I never knew my mother. She died just a week and a half after I was
born.[ii] My father always told me it wasn’t my fault
that she died. But whose fault is it, if
not mine? If I hadn’t been born, my
mother wouldn’t have died, not then. My birth killed her, plain and simple.
Her name was Mary Waldman—before she married my father, of
course. Then she became Mary Waldman
Stone. I have a picture of her in my
room on my dresser. She’s at her wedding
reception. Laughing. A hand is reaching into the picture, putting
a piece of white cake into her mouth. It
is my father’s hand. My mother looks so
happy.
The picture makes me sad. It makes me wish I could have been at the
wedding. It makes me wish my mother were
alive. I want to see her smile, hear her
laugh. Hold her hand. Feel her hair, her breath.
When I was a little girl, I used to
think my mother looked old. Now—as I
write this, I am nearly fourteen—she seems so young. So impossibly young. She was twenty-two years old when she married
my father. She was twenty-three when she
died. She is buried in the little
cemetery behind the old Lutheran church in Franconia.[iii]
When we still lived in Franconia, I
used to go to the cemetery all the time, especially in the warm seasons, but
sometimes in the winter, too. I would
sit with a book near her grave and I would read. Sometimes I would read aloud to my mother,
especially when I found something funny or sad or interesting. Sometimes I would talk to her. But she never answered. Just a silent stone, a lonely daughter.[iv]

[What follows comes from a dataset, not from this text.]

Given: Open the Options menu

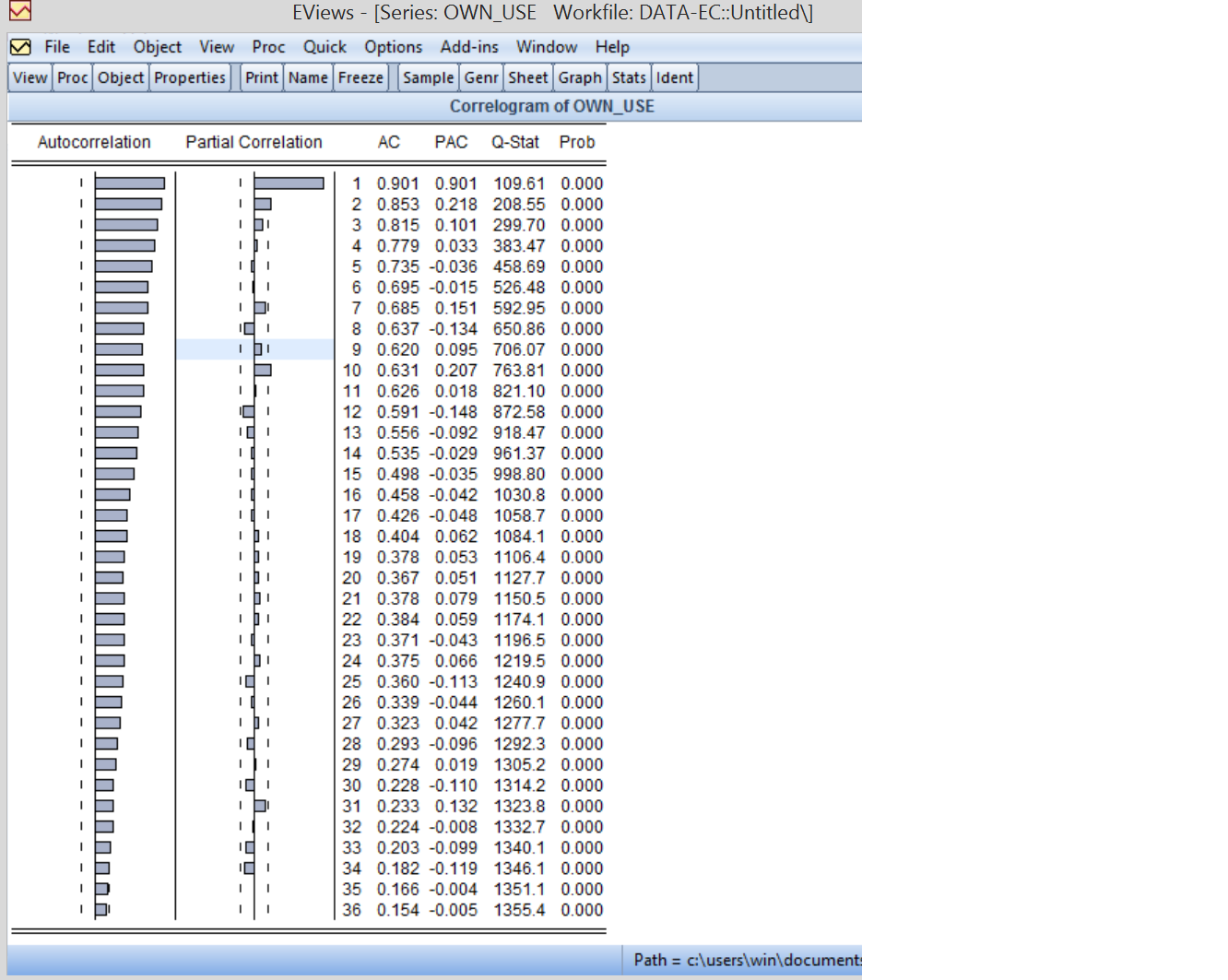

The gravestone is very simple. It’s white granite, and here’s what it says:
Mary Waldman Stone
1961–1983
Beloved wife and mother.
“And flights of angels
sing thee to thy rest.”
My father told me that the
quotation about the angels is from Shakespeare’s Hamlet. A character named
Horatio says it to Hamlet, his best friend, who is dying at the end of the
play. It’s very sad. I had a mother for only a handful of days,
but I will always be her daughter.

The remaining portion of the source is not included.